Post autor: Martins »

Uwaga! Uwaga!

Zawodnik o wszystko mówiącej imienio-ksywce Jarek biorący udział w tym epickim turnieju ostatnimi czasy nie odpowiadał na telefony z recepcji, a także ponaglenia o charakterze bardziej bezpośrednim typu pukanie do drzwi jego pokoju, a także późniejsze ich wyważenie. Niestety sprawdziły się nasze najgorsze (?) domniemania. Delikwenta od kilku dni nie było w jego zakwaterowaniu. Po zbadaniu całej sprawy przez szefostwo apartamentowca Geese Tower udało się ustalić następujące fakty:

1. (Czyiś) Kolega Jarosław parę dzionków temu jak zwykle koło godziny 19.30 miał się oddać w objęcia Morfeusza, jednakże nim to nastąpiło, zwyczajowo przed tym fascynującym zajęciem spożywał manierkę ciepłej, parzonej metodą "dobrego, miłego oraz rodzinnego domu" herbaty. Tym razem jednak sięgając po ów napój poczuł dziwny, a także niecodzienny dyskomfort psychiczny. Pomimo tego skosztował "nektaru bogów" i po paru setnych sekundy kompletnie zamroczony i nie w pełni władz umysłowych, chwiejnym krokiem opuścił swój pokój, a także sam hotel udając się prawdopodobnie w kierunku....

miejskich SLUMSÓW!!!!

2. Udało się ustalić przyczyny jego otępienia umysłowego. Była nim... kropla niskoprocentowego alkoholu prawdopodobnie podstępem zaaplikowana ( przez niewiadomą osobę) do jego manierki wypełnionej ciepłą i Bogu ducha winną, pyszną herbatką!!!!!

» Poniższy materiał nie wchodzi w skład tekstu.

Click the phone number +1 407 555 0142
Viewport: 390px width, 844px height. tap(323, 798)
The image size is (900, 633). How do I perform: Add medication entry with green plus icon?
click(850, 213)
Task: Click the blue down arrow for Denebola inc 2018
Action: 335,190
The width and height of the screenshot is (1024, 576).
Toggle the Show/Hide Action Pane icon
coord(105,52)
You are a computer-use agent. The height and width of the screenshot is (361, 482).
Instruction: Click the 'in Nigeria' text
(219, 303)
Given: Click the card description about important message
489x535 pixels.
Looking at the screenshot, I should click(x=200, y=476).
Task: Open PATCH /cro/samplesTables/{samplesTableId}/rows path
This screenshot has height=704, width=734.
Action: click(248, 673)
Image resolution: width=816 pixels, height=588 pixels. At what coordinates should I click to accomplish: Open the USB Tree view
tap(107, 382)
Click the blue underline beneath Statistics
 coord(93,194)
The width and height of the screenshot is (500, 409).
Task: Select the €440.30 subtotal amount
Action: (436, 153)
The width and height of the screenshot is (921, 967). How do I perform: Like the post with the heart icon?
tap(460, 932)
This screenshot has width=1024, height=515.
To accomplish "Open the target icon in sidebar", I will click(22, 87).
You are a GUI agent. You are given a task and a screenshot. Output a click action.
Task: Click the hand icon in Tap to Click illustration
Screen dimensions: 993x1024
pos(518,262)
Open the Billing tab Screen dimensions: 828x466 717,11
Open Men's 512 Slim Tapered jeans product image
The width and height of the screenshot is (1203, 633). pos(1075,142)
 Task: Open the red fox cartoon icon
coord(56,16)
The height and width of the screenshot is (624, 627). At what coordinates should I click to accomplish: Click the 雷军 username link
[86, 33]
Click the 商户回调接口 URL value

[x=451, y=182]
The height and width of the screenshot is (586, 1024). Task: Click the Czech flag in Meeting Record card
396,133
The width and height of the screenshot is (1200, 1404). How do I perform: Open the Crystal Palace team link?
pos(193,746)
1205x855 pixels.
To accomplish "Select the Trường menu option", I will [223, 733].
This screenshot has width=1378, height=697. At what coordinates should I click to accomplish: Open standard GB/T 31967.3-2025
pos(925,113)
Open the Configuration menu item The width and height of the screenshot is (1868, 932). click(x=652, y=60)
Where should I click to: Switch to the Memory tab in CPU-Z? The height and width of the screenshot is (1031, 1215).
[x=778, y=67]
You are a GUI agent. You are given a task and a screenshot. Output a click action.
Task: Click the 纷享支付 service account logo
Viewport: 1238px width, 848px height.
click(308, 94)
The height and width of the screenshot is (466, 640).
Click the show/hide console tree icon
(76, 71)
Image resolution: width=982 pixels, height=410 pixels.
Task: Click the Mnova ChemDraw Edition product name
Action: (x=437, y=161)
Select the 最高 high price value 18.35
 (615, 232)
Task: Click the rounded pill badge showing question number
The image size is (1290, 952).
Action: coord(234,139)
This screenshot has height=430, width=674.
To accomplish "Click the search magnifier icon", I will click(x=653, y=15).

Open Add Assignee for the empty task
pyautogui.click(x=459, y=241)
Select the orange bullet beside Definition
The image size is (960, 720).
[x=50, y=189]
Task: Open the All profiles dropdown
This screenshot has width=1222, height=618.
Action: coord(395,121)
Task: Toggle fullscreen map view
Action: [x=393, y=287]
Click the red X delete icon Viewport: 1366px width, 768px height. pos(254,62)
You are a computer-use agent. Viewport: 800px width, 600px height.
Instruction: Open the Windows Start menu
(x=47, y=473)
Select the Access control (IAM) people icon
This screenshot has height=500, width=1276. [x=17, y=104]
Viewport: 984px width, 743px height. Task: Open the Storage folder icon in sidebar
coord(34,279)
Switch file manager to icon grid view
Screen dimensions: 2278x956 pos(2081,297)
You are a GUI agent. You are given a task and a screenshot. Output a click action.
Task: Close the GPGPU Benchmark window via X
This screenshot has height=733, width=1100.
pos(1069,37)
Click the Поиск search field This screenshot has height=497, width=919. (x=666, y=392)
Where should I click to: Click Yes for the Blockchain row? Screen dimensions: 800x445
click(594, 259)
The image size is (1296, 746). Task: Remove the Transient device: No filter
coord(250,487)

3. Aktualne miejsce pobytu Jarosława nie zostało sprecyzowane...

Aczkolwiek mówi się tu i ówdzie, iż "nie do końca wiedzący jak sam siebie nazywa chłopaczyna" był widziany w sercu miejskich slumsów w towarzystwie bliżej niesprecyzowanego osobnika o rudo-czerwonych bardzo dłuuuuuuuuuuuuuuuuuugich włosach...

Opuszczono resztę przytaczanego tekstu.